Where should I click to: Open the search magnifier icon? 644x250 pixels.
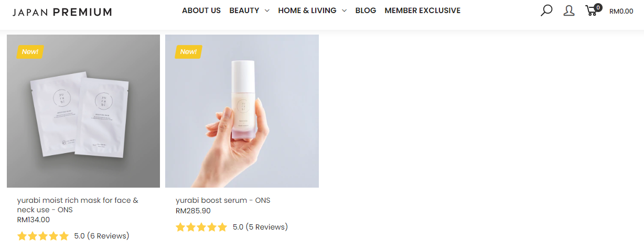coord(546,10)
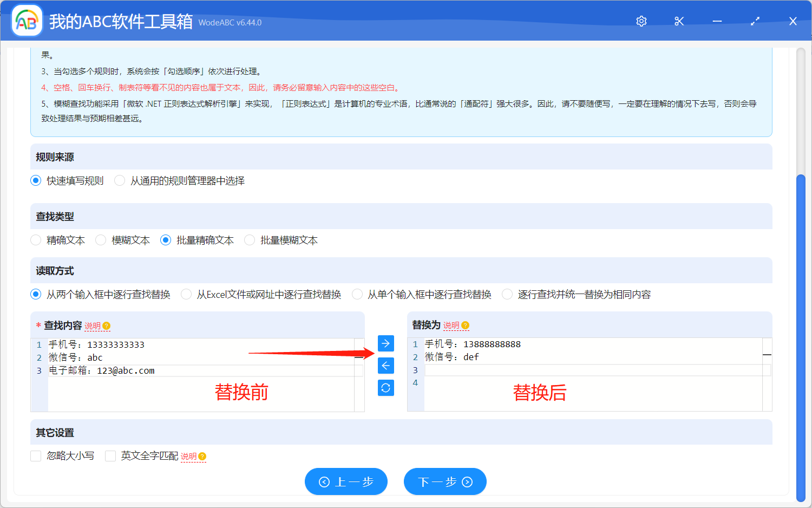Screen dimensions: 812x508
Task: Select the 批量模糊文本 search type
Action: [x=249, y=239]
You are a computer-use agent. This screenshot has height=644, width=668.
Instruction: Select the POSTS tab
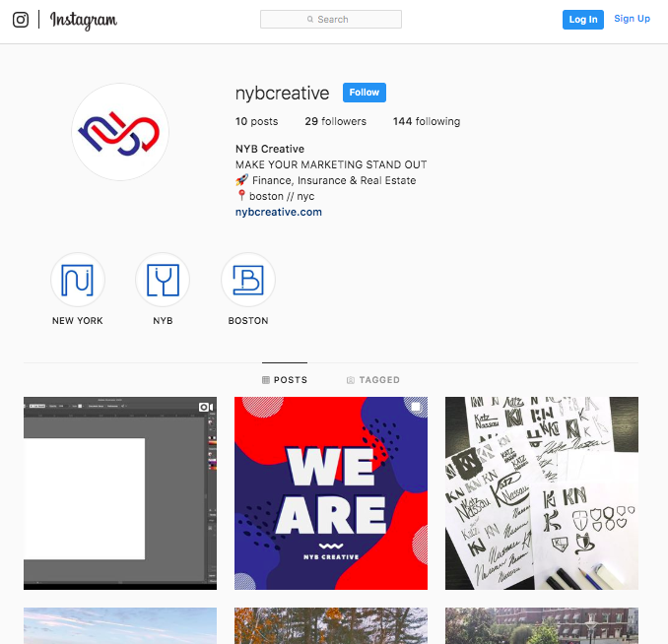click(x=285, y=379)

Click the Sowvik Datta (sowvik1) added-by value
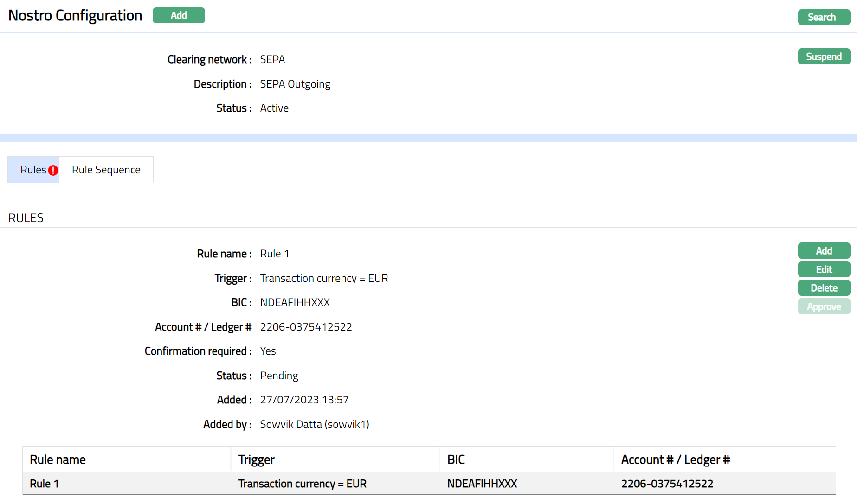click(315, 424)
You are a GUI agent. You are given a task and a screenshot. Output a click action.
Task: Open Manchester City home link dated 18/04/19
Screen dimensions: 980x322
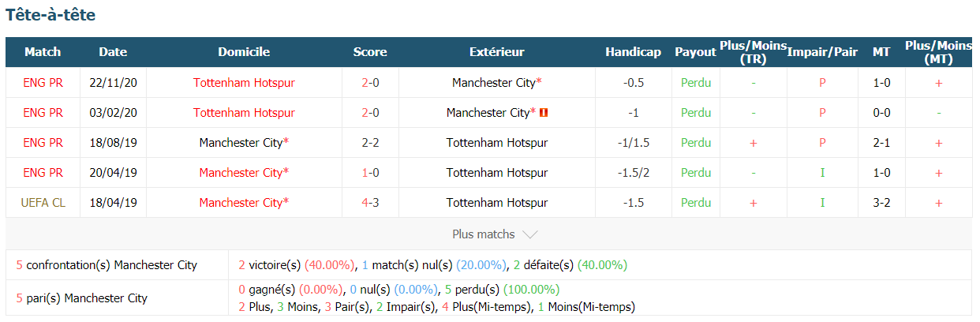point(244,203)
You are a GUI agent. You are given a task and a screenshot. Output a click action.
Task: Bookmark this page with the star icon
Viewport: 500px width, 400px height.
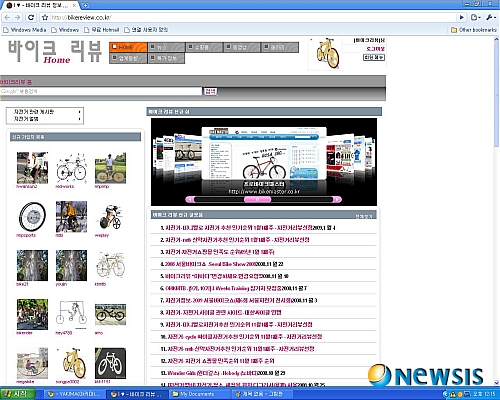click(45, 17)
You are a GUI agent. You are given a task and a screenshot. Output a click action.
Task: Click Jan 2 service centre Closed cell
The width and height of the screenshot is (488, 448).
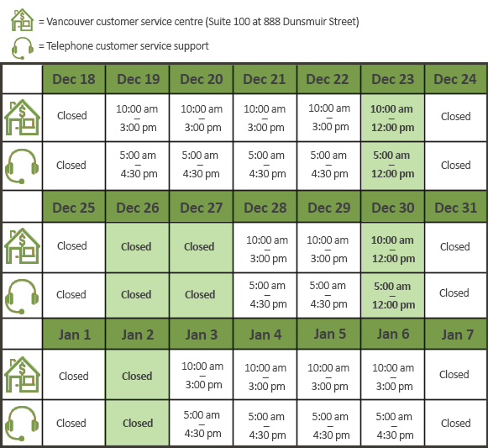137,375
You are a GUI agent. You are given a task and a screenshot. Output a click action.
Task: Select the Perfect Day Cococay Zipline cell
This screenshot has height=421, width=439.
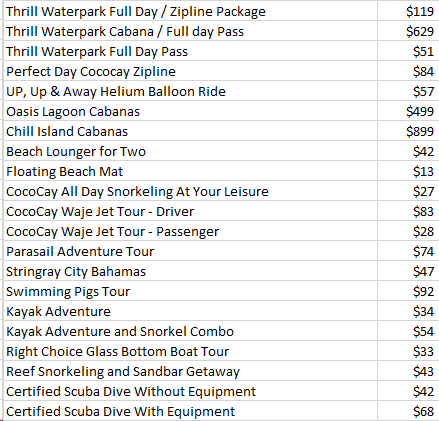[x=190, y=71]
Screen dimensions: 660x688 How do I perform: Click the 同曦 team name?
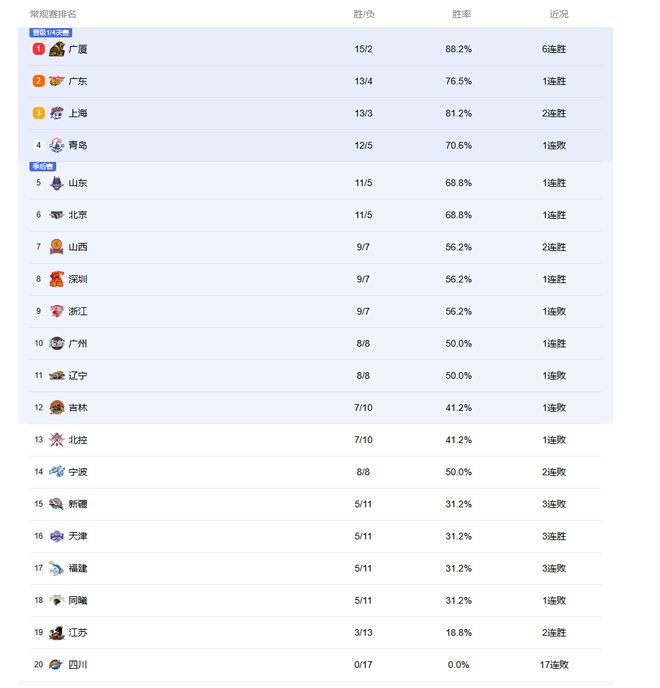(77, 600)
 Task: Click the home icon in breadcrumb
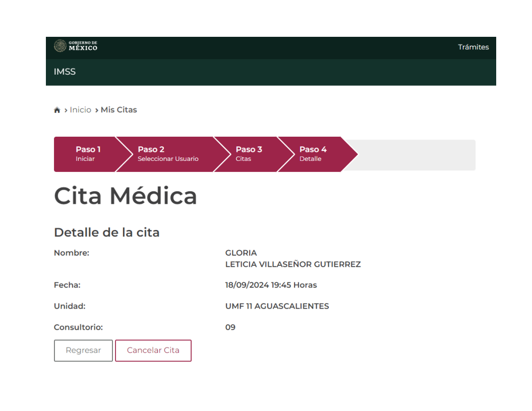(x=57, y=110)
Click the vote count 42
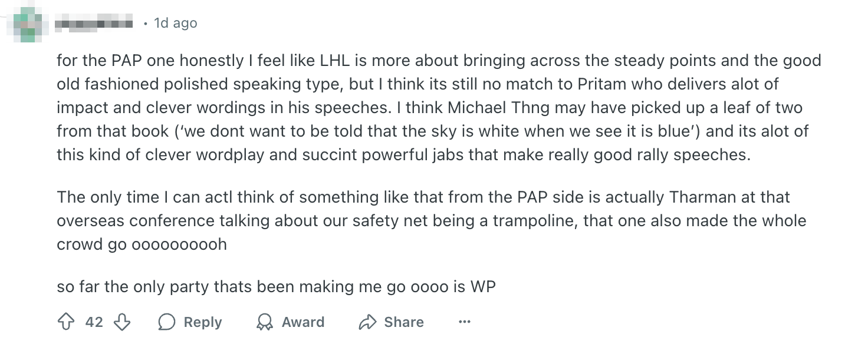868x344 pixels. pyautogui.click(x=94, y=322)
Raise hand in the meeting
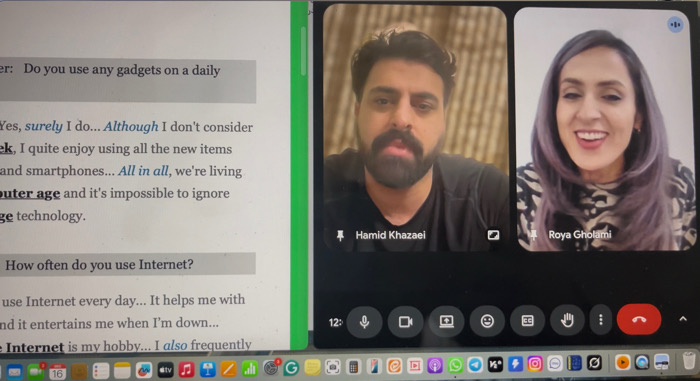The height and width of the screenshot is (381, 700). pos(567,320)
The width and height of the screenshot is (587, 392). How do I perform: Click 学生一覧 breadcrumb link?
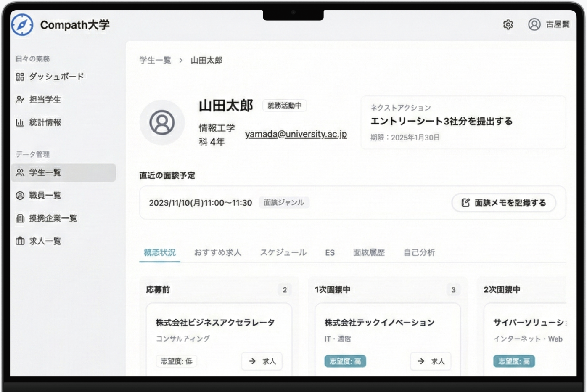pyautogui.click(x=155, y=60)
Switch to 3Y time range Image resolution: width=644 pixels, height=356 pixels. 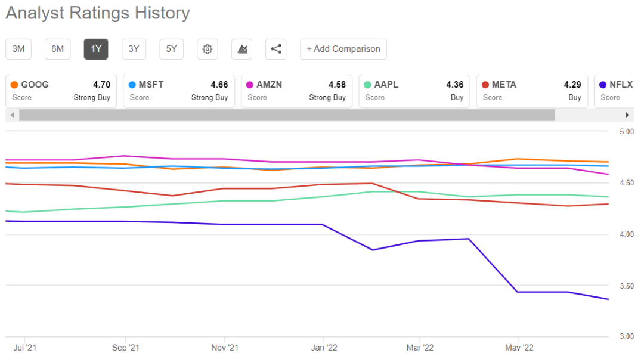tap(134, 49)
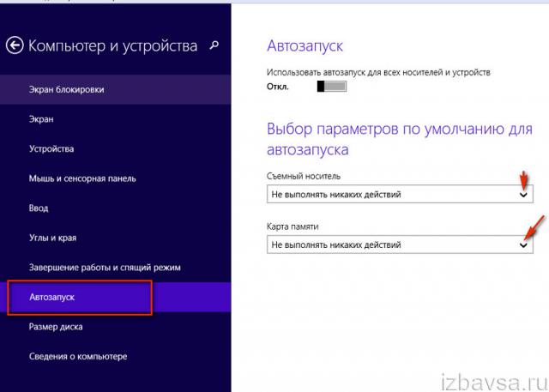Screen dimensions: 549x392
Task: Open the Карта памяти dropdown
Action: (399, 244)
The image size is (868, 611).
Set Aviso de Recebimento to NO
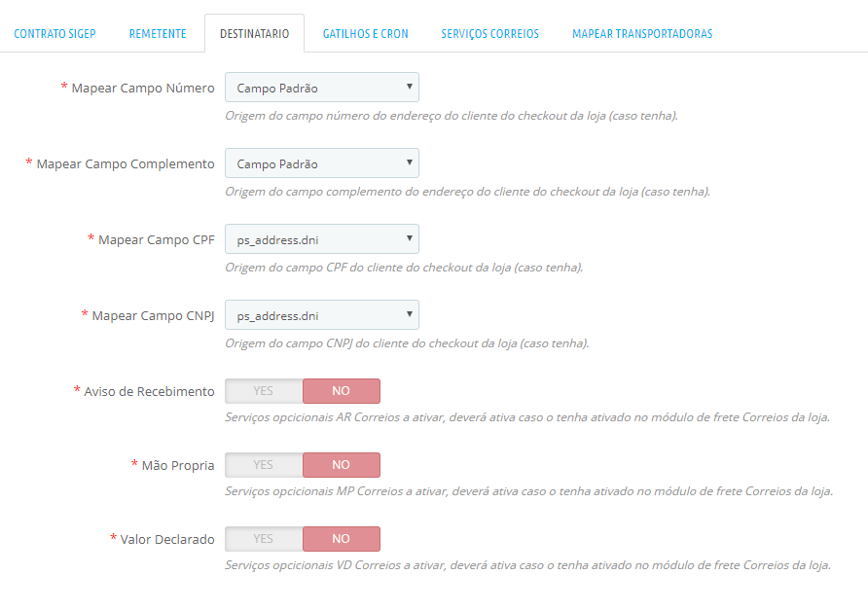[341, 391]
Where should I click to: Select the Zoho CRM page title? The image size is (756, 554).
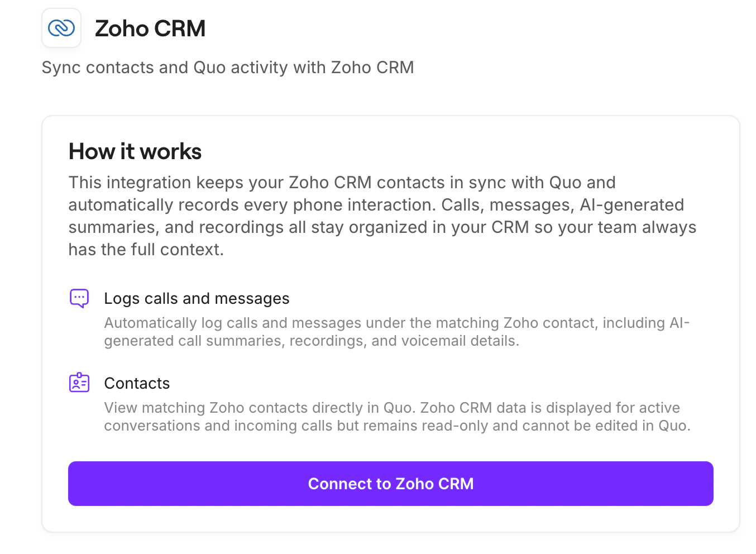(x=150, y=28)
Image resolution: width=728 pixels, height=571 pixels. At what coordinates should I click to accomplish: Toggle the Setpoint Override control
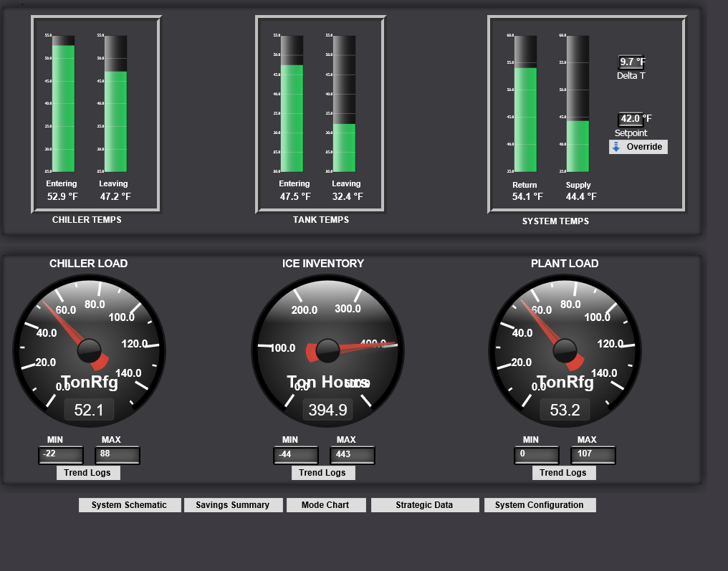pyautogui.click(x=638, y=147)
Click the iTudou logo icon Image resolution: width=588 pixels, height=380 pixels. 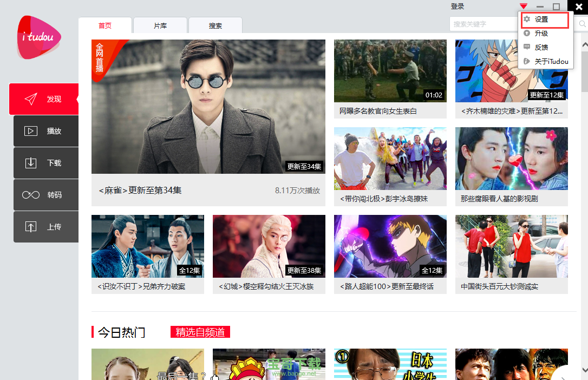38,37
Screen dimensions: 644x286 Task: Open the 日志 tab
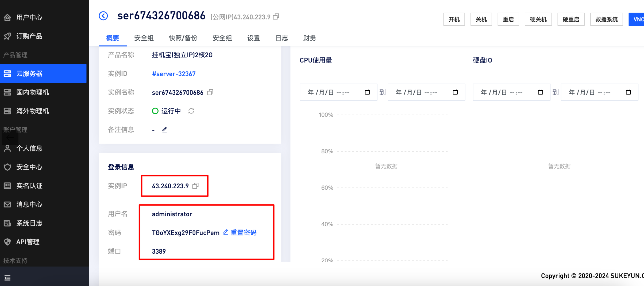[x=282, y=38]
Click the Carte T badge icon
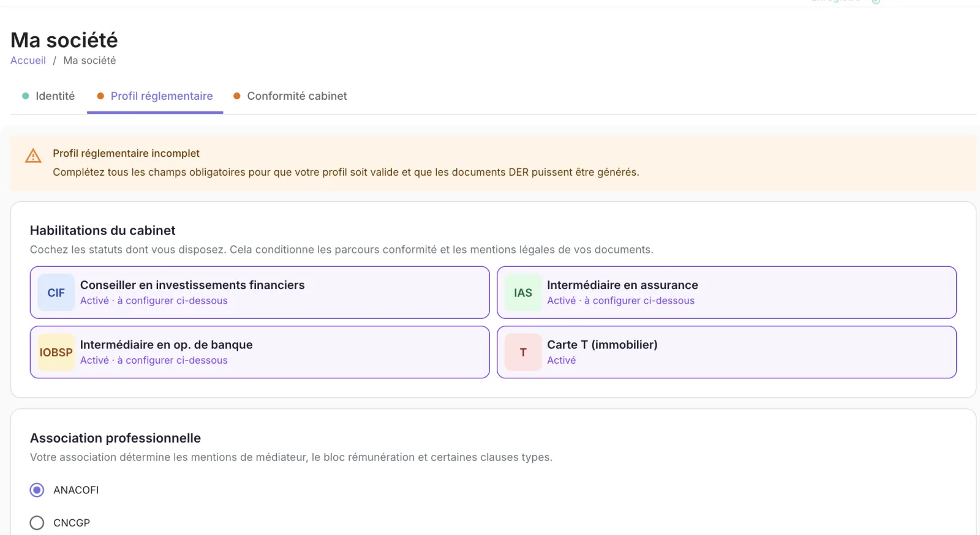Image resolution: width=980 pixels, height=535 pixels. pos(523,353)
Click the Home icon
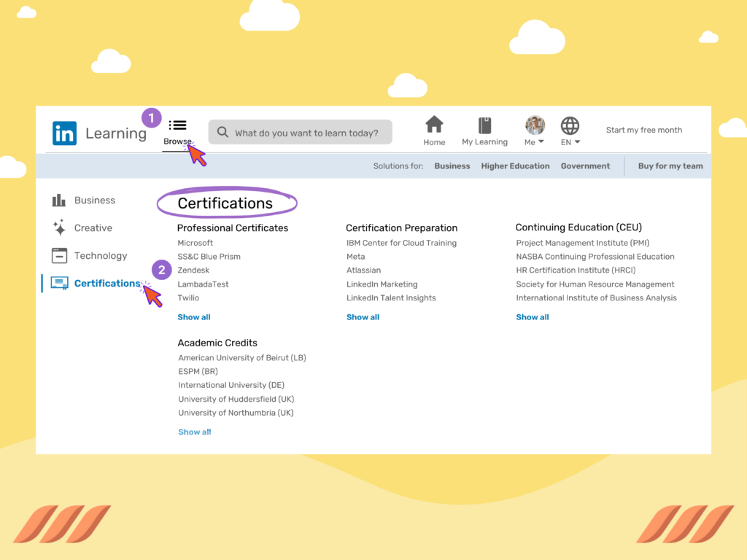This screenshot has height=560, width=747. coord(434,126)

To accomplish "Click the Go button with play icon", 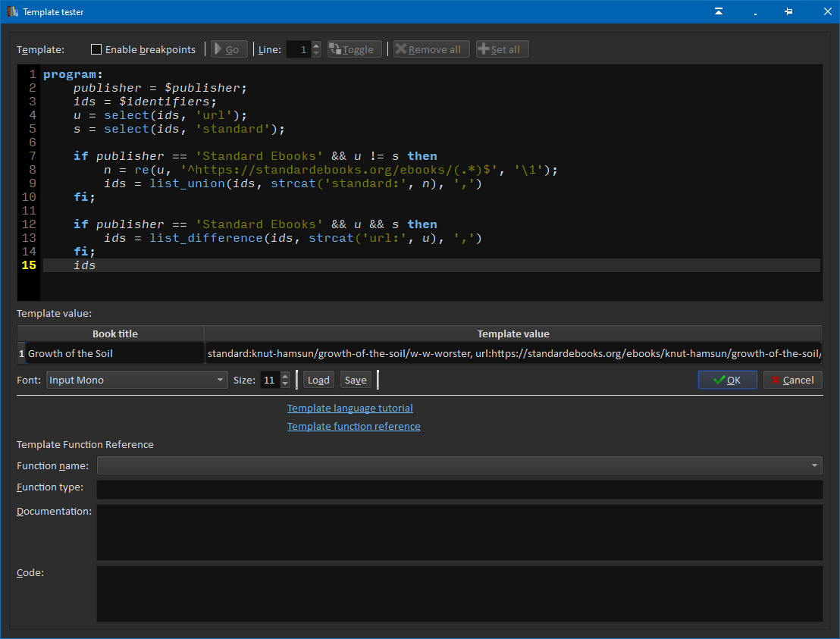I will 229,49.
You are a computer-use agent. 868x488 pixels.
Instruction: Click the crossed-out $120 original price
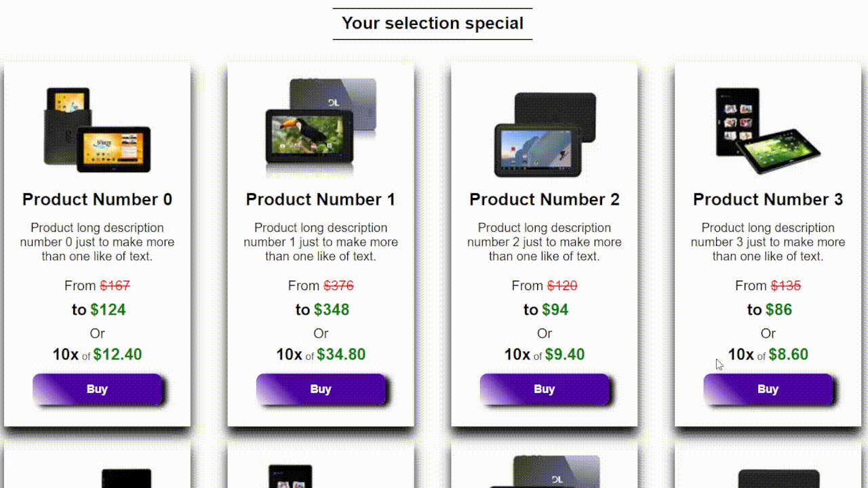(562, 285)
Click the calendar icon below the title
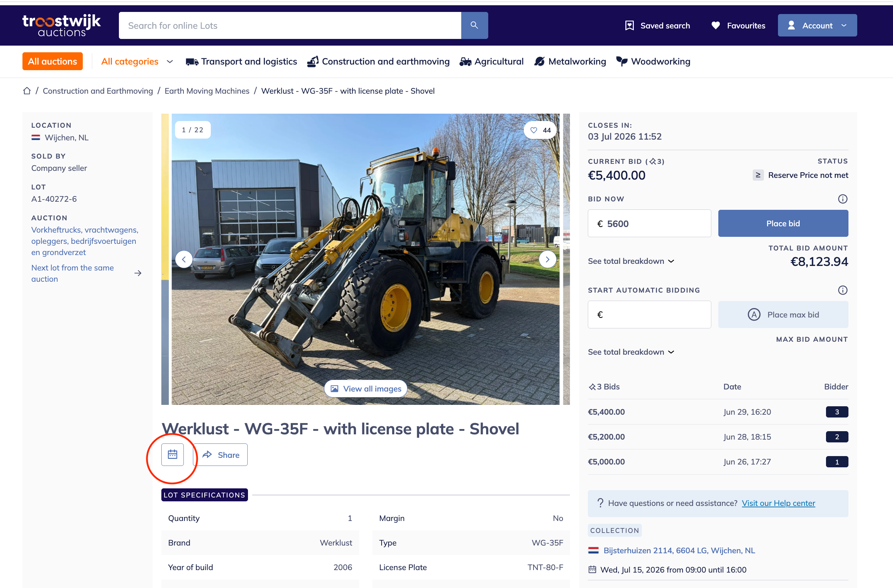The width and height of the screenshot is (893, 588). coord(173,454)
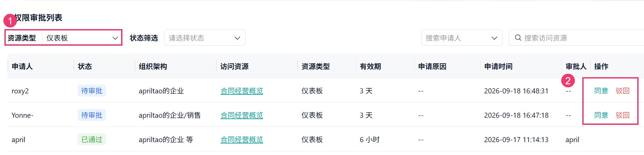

○ ○ ○ ○ ○ ○ ○

Since only the number is needed, state how many lines of the listing contain the word "cell".

Final answer: 2